Of course after one masters single-layer printing, there are several other avenues to explore. Some methods are quite technical and require tremendous patience, but do provide remarkable results. Other methods are very free and experimental. Of course many methods fit somewhere between these two extremes. I enjoy working in them all from time to time.

Multiple Layers

NYC Water Tanks
Many layers are over printed to render smooth values from dark to light

Overprinting multiple layers allows one to print a rich and full tonal scale from subtle light grays right down to black. Color can be printed into a monochromatic image to 'cool' shadowy areas or 'warm' highlights.

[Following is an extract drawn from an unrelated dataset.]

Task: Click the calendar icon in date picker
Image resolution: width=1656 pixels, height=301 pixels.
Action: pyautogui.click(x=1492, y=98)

Typically gum printers seem to use various hues of browns, reds, and blacks in their prints, although any colors can be used. Some layers are printed opaque while others are printed as a translucent glaze depending on the amount of pigment you use. Most full color gum prints that I make have anywhere from 5-12 layers overprinted.

Color Separations

Wheelbarrow Backyard
A color separation gum print

A color separation is a multi-layer printing method that is often explored by new gum printers to render full color photographs in gum bichromate. One separates the reds, blues, and yellows from a full color photograph into several transparencies. Each transparency is used to expose a separate layer of color onto the print. Color separation transparencies can be made easily on the computer in image editing programs such as Photoshop.

For a more hands-on classical approach, color separations can be made in camera using different colored glass filters over the lens.

In either case, the color separations are recombined in the print using layers of cyan, yellow, magenta, and sometimes black or gray pigments. If done carefully, one can achieve rather remarkable full color gum bichromate prints.

Free-Form Printing and Beyond

Uptown Evening
A free-form gum print made by brushing away colors

Free-form gum printing takes full advantage of gum printing's hands on nature. Freshly exposed layers are very delicate while they are developing in the water. This allows the artist to use a brush, finger, or some other tool to wipe or scrape away areas of the image. Working subtractively, one can brush out colors in certain areas, revealing the layers beneath. For example, brushing away part of a yellow layer would make that area appear lighter and more blue.

The Gum Bichromate process is difficult to master because there is no final destination and no certain path to get there. In other words there is no correct way to make a gum bichromate print. Every artist has a unique perspective of the world and that will lead every student on a different path to their own 'mastery' of the medium. Gum printing can be used to make photo-realistic images, or abstractions of reality. In fact, there is no requirement that a gum print has to be a photograph. It is merely a versatile medium of the artist's tool box. An artist may strive for replicating the old look and feel of 19th century prints. Or an artist might seek their own vision of a 21st century gum print.

Making a gum print requires a meticulous balance of many variables. This balancing act of pigment choice, exposure times, etc. will require great patience and craft. It is next to impossible to have complete control over every aspect of printing that you will encounter. The best part about gum printing is the accidents and imperfections that can occur, will occur! Although quite discouraging at first, in time you can learn from the accidents, to steer them however you desire and use them effectively in your prints. Soon, the accidents become tools in your hands. Like any other artistic endeavor, learning this process takes utmost patience, plenty of mishaps and mistakes, experimentation, and an artist's drive to create!